Using the Reduce Function
Suppose we want to display some statistics on how many sessions Lullabot staff are speaking at in total. We can use the reduce function to help aggregate the data. The reduce function is executed on the documents returned by the map function. Similar to the map function, the reduce function operates once on each document.
With a few modifications, the map function looks like this:
function(doc) {
if (typeof doc.type !== 'undefined' && doc.type === 'speakers') {
doc.events.forEach(function(event) {
emit([event.role, event.title], 1);
});
}
}
The resulting rows are of the following structure:
{"id": "84e77231cae12a572cc6724241004f43", "key": ["attending","DrupalCon Barcelona 2015"], "value": 1}
In order to count up all the speaking sessions, we can add a reduce function to our view in the design document:
{
"views": {
"upcoming_talks": {
"map": "function(doc){ //map function operations..}",
"reduce": "function(key, values){ //reduce function operations..}"
}
}
}
Here is the reduce function:
function(key, values) {
return sum(values);
}
The reduce function is called after the map function. The key parameter is an array containing all the keys returned by the map function and the id of the corresponding document. The values parameter contains an array of the values returned by the map function. When the function is run at index time, the values (in this case 1) are all added together using the the sum function to give us the number of sessions Lullabot are speaking at for each event.
The results are grouped using the whole key. In this case, we are adding the values where both parts of the key (role and title) are the same.
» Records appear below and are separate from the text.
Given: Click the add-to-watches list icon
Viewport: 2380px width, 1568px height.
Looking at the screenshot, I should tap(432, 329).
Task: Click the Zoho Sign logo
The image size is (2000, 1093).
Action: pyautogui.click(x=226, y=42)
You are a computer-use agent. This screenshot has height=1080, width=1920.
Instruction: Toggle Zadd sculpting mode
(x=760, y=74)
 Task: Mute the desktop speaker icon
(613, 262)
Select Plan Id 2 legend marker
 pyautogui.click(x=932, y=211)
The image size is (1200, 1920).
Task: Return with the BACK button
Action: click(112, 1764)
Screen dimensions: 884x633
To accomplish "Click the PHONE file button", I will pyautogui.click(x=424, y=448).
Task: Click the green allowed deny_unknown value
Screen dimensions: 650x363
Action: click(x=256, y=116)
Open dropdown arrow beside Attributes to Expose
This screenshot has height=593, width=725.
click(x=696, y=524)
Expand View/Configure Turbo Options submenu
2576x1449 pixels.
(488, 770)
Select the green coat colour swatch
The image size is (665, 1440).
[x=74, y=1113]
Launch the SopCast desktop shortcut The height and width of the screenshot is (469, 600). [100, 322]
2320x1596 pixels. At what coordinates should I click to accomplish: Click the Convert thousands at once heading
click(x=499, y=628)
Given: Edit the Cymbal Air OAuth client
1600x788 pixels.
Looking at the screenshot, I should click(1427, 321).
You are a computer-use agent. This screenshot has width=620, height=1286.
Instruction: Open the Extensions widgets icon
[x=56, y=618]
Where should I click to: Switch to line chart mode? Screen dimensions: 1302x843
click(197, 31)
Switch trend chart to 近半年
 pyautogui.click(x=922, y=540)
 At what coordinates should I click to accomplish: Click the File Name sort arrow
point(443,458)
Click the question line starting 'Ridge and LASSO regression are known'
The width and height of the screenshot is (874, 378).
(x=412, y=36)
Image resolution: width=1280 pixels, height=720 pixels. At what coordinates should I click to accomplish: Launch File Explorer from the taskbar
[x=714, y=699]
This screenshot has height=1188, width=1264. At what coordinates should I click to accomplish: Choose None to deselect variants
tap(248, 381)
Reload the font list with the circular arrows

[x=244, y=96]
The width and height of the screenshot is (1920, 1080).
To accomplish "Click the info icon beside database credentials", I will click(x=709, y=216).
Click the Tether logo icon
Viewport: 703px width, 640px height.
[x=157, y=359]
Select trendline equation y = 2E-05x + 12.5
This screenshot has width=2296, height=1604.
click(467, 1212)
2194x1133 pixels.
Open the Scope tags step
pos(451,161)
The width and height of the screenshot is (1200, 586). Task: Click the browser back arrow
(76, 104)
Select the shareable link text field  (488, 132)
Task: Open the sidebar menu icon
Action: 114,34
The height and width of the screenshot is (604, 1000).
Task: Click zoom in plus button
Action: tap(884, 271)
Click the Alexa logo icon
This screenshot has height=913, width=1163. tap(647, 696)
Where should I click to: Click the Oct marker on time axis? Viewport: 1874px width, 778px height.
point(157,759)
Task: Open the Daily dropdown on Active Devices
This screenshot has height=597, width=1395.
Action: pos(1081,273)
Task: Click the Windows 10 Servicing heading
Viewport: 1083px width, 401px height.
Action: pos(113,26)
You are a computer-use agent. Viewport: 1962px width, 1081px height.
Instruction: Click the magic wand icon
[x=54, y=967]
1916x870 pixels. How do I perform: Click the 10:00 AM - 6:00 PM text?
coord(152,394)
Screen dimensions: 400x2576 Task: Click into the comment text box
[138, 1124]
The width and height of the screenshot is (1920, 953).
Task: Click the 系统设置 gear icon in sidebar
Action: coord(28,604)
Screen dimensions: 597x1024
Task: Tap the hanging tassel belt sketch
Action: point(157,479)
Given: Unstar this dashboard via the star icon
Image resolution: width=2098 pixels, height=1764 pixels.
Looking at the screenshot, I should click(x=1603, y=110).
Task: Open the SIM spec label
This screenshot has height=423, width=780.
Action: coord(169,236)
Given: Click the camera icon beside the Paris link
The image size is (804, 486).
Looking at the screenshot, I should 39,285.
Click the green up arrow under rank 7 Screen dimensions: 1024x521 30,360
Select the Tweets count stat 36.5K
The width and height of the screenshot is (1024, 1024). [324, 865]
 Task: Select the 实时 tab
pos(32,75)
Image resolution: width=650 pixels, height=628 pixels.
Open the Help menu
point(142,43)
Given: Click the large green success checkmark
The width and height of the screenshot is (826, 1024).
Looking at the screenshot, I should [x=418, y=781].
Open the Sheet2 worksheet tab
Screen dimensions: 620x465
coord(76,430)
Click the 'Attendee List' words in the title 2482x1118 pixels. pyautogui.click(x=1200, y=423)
For example:
["speaking", "DrupalCon Barcelona"]
["speaking", "DrupalCon Barcelona"]
["speaking", "DrupalCamp Atlanta 2015"]
The above contents of the key array will return the values 2 sessions at DrupalCon Barcelona and 1 session at DrupalCamp Atlanta 2015.
To return the number of total sessions overall, we can add the group_level parameter to the query.
curl http://localhost:5984/lullabot/_design/docs/_view/upcoming_talks?startkey=["speaking"]&endkey=["speaking",{}]&group_level=1
This will group the results by only the first part of the key and the reduce function will return the total number of sessions overall.
Conclusion
In this article, we discussed some basic techniques to get the data from couchDB. From our experience with using couchDB in the lullabot.com project, we found that it was a great alternative to building a Drupal REST API for powering the data layer of a decoupled site. The advantages are:
- If the Drupal database becomes unavailable, it does not affect the front end site.
- CouchDB provides a REST API out of the box.
- Increased security as only the content editors have access to the Drupal back end.
When considering if couchDB is a suitable solution for a decoupled site, the advantages need to be balanced with the overhead of managing how the data is exported from Drupal to couchDB, and maintaining a couchDB instance in addition to the back-end Drupal database.